YOUR INSTRUCTIONS:
Would you please transcribe, exactly as written, the lines of the entries below starting at the one that holds "Gustav klimt paintings (344, 401)" and ending at the one that holds "see more... (316, 227)", both included?

MATERIAL TO PROCESS:
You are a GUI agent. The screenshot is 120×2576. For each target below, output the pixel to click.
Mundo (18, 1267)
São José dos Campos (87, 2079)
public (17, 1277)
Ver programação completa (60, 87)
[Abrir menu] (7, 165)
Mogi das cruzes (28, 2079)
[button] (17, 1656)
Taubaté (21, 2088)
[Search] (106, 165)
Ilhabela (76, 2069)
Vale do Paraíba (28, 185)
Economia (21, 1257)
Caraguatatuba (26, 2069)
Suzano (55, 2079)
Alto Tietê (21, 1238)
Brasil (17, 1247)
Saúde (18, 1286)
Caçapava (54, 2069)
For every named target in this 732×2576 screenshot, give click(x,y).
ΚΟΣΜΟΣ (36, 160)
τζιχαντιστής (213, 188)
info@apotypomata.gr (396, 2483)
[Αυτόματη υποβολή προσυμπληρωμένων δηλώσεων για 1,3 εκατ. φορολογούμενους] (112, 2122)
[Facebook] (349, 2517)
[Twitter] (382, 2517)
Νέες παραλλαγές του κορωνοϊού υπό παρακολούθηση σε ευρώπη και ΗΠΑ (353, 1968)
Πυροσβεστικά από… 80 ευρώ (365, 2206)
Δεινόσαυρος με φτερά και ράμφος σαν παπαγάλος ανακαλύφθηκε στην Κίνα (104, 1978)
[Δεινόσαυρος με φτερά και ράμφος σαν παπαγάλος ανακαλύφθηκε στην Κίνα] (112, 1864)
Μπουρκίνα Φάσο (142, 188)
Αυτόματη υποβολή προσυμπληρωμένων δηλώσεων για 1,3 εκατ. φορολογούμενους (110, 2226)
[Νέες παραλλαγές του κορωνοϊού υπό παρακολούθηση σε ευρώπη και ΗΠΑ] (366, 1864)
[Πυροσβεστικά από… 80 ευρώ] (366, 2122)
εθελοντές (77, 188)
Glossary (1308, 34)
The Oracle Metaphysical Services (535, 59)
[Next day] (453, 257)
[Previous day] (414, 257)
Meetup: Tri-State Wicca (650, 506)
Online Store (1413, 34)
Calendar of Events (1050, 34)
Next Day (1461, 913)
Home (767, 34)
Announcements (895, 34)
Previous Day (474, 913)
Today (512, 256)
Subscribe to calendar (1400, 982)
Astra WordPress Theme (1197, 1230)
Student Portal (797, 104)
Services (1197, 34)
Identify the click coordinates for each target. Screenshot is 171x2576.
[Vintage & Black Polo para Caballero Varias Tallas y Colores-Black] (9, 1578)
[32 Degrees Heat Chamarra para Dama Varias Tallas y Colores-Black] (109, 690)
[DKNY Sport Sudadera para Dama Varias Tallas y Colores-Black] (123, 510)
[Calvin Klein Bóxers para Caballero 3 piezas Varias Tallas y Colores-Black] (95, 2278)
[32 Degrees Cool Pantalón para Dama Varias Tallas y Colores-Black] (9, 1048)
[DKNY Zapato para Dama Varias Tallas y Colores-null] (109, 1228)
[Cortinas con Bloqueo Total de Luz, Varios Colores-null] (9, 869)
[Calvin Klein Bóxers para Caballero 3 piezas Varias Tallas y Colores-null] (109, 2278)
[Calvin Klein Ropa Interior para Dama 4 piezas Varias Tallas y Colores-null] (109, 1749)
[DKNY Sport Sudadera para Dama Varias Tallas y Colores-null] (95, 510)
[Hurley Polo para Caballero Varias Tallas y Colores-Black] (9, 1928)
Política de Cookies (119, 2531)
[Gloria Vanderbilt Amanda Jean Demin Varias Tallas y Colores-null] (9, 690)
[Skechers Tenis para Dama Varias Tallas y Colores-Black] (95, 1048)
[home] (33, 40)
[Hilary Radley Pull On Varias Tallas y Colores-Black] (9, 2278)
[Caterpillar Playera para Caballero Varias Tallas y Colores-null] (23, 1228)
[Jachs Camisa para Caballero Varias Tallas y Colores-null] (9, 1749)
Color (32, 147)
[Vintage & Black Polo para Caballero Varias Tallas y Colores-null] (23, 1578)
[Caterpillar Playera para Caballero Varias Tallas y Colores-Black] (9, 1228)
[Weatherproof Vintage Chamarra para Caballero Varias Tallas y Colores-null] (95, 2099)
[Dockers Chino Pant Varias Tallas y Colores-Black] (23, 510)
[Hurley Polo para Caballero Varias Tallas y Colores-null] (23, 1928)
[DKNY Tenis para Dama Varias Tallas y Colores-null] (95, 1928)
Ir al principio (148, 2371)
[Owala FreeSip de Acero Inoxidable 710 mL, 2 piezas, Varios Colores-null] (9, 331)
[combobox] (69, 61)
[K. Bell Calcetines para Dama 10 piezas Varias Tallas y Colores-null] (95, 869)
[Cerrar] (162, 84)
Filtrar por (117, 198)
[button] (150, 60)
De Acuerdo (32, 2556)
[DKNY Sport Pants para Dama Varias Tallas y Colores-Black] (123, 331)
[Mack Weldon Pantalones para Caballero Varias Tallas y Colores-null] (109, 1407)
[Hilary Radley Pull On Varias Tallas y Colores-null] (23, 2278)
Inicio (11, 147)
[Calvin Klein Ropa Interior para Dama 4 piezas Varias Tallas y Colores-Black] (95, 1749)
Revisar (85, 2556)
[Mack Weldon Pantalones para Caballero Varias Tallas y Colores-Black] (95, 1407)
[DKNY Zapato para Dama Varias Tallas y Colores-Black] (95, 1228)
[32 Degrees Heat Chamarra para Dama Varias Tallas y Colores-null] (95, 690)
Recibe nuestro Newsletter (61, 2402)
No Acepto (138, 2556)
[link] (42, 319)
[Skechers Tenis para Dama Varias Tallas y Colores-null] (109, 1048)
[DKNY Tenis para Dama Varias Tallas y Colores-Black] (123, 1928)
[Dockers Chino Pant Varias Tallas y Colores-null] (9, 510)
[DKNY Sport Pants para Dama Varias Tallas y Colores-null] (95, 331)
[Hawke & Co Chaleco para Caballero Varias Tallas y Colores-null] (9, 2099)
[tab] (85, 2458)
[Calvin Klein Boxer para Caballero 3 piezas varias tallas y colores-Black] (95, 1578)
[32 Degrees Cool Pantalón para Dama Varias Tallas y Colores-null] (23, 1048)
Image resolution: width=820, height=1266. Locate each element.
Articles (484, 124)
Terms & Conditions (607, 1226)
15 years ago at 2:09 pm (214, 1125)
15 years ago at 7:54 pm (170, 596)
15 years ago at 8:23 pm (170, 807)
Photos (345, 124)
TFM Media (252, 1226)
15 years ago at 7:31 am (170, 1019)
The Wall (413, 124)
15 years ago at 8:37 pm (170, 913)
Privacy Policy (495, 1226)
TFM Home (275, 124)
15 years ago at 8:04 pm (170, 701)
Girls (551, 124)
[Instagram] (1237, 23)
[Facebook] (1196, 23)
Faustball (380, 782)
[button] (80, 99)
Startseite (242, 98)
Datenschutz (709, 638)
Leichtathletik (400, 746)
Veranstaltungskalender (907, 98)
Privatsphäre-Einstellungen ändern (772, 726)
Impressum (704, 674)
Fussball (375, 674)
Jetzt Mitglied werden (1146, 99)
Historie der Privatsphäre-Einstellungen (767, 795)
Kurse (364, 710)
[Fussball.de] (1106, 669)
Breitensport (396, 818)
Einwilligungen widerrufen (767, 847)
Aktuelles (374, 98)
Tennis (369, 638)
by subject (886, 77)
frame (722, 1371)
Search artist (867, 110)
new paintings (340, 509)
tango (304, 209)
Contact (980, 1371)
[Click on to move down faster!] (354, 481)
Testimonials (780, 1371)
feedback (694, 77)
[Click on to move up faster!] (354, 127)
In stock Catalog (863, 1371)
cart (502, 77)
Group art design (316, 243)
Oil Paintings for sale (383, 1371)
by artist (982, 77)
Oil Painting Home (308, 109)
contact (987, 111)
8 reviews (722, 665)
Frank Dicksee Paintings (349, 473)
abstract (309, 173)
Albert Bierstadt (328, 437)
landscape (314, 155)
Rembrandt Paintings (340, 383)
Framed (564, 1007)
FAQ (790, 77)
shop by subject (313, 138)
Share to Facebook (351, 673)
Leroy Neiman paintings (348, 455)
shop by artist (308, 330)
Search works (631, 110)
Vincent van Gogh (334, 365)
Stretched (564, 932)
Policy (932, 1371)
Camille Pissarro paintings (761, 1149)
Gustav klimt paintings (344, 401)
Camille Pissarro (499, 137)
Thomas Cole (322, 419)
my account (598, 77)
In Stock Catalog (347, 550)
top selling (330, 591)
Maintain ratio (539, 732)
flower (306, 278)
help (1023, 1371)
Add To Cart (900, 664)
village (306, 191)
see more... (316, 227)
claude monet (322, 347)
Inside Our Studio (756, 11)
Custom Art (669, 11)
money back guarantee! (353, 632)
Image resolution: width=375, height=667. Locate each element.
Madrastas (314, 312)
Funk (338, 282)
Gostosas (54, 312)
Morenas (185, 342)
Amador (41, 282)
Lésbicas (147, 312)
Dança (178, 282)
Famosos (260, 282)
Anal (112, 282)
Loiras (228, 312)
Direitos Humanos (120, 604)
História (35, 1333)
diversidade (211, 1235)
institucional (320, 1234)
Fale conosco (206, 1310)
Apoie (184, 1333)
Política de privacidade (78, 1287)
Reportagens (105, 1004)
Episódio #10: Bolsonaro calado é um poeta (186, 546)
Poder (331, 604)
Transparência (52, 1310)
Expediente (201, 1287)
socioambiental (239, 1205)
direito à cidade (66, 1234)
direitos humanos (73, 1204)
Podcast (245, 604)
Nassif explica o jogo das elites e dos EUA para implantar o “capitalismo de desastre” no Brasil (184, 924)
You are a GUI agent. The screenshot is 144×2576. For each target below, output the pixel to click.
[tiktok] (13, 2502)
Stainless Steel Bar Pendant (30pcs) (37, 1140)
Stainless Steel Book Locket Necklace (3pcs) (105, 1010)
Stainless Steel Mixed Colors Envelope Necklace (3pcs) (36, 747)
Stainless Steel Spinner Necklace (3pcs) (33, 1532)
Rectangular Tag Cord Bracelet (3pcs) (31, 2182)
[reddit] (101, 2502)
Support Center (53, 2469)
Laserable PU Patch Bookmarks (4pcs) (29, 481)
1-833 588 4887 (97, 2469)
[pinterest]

OUTPUT OF THE EXERCISE:
Gustav klimt paintings (344, 401)
Camille Pissarro (499, 137)
Thomas Cole (322, 419)
my account (598, 77)
In Stock Catalog (347, 550)
top selling (330, 591)
Maintain ratio (539, 732)
flower (306, 278)
help (1023, 1371)
Add To Cart (900, 664)
village (306, 191)
see more... (316, 227)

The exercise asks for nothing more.